WHAT YOU SHOULD DO: From the line containing "The width and height of the screenshot is (681, 416)." to the final line of the material below, copy each line exactly, including both endpoints, and leave out all other lines.

TASK DATA:
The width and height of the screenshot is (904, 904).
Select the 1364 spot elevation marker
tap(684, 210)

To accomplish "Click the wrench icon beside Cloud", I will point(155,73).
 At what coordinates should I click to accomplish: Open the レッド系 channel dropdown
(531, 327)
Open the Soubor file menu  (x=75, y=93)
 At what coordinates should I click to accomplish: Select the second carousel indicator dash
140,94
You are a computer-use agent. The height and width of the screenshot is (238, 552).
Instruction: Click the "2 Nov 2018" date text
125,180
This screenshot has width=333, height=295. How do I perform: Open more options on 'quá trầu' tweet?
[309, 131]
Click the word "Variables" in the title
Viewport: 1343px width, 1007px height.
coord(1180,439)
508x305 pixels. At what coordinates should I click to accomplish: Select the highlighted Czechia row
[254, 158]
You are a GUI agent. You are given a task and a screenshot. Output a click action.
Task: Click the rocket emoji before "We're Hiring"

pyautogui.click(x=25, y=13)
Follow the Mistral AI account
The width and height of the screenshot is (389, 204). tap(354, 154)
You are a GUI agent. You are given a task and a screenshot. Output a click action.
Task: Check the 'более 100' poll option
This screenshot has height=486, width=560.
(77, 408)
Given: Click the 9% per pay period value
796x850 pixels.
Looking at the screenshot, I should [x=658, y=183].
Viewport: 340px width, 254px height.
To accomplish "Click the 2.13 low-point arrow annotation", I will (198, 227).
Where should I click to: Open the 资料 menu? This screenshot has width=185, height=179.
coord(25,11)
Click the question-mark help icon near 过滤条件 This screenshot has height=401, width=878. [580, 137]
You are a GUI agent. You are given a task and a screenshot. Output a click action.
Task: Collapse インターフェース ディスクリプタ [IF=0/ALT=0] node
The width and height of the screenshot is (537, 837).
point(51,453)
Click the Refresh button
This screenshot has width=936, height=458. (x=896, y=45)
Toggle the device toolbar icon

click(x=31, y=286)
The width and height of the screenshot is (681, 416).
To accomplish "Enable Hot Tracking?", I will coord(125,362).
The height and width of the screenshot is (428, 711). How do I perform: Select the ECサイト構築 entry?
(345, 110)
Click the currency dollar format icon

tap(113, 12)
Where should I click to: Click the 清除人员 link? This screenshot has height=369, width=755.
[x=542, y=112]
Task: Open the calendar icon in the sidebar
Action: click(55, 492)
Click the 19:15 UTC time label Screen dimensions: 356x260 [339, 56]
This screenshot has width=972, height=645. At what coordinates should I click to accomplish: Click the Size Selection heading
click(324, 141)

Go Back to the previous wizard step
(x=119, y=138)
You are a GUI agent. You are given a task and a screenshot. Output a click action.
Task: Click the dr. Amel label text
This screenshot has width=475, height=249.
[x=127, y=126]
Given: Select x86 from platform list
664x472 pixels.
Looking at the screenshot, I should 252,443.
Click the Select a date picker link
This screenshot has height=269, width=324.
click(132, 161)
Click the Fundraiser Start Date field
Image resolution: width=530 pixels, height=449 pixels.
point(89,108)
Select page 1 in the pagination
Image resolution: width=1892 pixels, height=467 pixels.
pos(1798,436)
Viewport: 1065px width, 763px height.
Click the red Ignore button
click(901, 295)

FINAL ANSWER:
The width and height of the screenshot is (681, 416).
To accomplish "Enable Hot Tracking?", I will coord(125,362).
The height and width of the screenshot is (428, 711). How do I perform: Select the ECサイト構築 entry?
(345, 110)
Click the currency dollar format icon

tap(113, 12)
Where should I click to: Click the 清除人员 link? This screenshot has height=369, width=755.
[x=542, y=112]
Task: Open the calendar icon in the sidebar
Action: click(55, 492)
Click the 19:15 UTC time label Screen dimensions: 356x260 [339, 56]
This screenshot has width=972, height=645. At what coordinates should I click to accomplish: Click the Size Selection heading
click(324, 141)

Go Back to the previous wizard step
(x=119, y=138)
You are a GUI agent. You are given a task and a screenshot. Output a click action.
Task: Click the dr. Amel label text
This screenshot has width=475, height=249.
[x=127, y=126]
Given: Select x86 from platform list
664x472 pixels.
Looking at the screenshot, I should 252,443.
Click the Select a date picker link
This screenshot has height=269, width=324.
click(132, 161)
Click the Fundraiser Start Date field
Image resolution: width=530 pixels, height=449 pixels.
point(89,108)
Select page 1 in the pagination
Image resolution: width=1892 pixels, height=467 pixels.
pos(1798,436)
Viewport: 1065px width, 763px height.
Click the red Ignore button
click(901, 295)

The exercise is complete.